在数据包通过防火墙的过程中,防火墙对每一个数据包都要进行检查,如同我们通过安全检查一样,每个人都要出示自己的相关证件,不能漏过任何人。
包过滤防火墙一般分为三个部分,一个脏端口(就是跟不信任网络相接的那个口)、一个干净端口(就是接入可信任网络的那个口)和一组规则(根据需要自己定制的)。
不信任网络中的数据从脏端口进入后,有规则库中的相关规则进行处理,并判断其数据是否合法,合法的数据包让其从干净端口通过,不合法就进行阻隔。
二、应用级网关型防火墙
在网络上混,偶尔可能会看到这样的名词:堡垒主机、代理网关、代理服务器。其实这三种名词都是一个意思,他们就是应用级网关型防火墙的称谓。

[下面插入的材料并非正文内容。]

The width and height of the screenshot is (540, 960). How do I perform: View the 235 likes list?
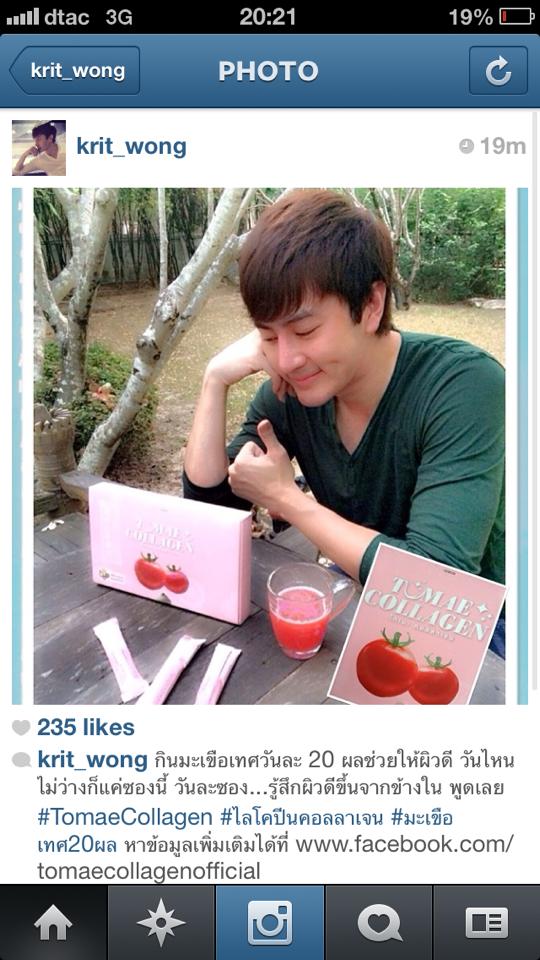click(86, 727)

应用级网关型防火墙的安全度,相比包过滤级别要高。其实现的方法就是做为一个数据转发的过程,它能够给数据提供一个唯一的程序来接受客户应用程序的数据,并且要求这个程序做为中转站将数据发往目标。
所有经过应用级网关防火墙的数据,都有两选择,一个是通过,要么被拒绝。
三、电路级网关型防火墙
电路级网关型防火墙的运行方式与应用级网关型防火墙很相似,但是它有一个典型的特征,它更多的是面向非交互式的应用程序。在用户通过了最初的身份验证之后,电路级网关型防火墙就允许用户穿过网关来访问服务器了,在此过程中,电路级网关型防火墙只是简单的中转用户和服务器之间的连接而已。

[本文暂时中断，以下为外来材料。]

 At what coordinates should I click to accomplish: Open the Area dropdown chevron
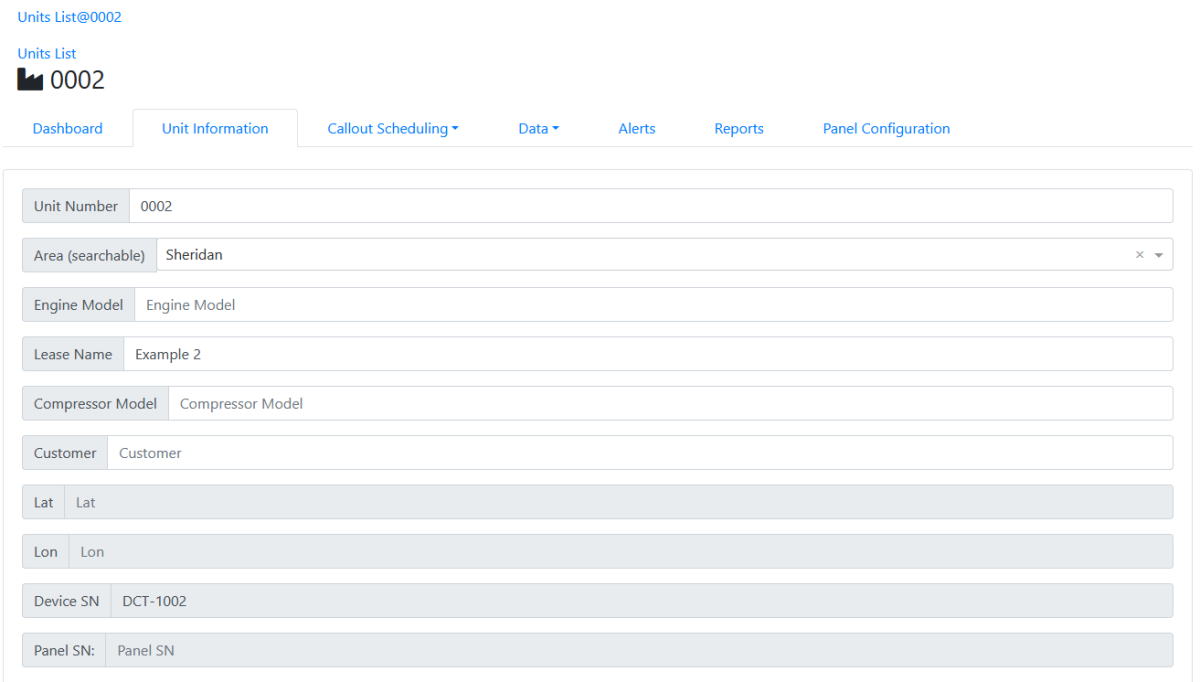(1157, 255)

电路级网关型防火墙的典型应用例子就是代理服务器和SOCKS服务器。电路级网关型防火墙的工作方式是对从受信任网络发到不受信任网络的TCP连接中进行中转,在中转过程中,源IP地址被转换成电路级网关的IP地址,使得外界看来就是网关和目的地址在进行连接。
四、状态包检测型防火墙
状态包检测型防火墙是使用了一种SPI引擎的方式来工作的。它是前三种防火墙的一个折中。
状态包检测型防火墙的运行方式是:
1.检查数据包SYN位并作出判断是否是正在进行连接的,如果是,对数据包内容进行检查,否则检查数据包是否符合连接规则,如果符合规则,则对数据包内容进行检查,如果不符合就进行阻隔。
2.数据包通过内容检查,如果不符合就阻隔,符合则进行策略集对数据包内容检查,如果策略集检查通过,则数据送往目的地址并更新对话列表,进行日值记录,如果不通过,则进行阻隔。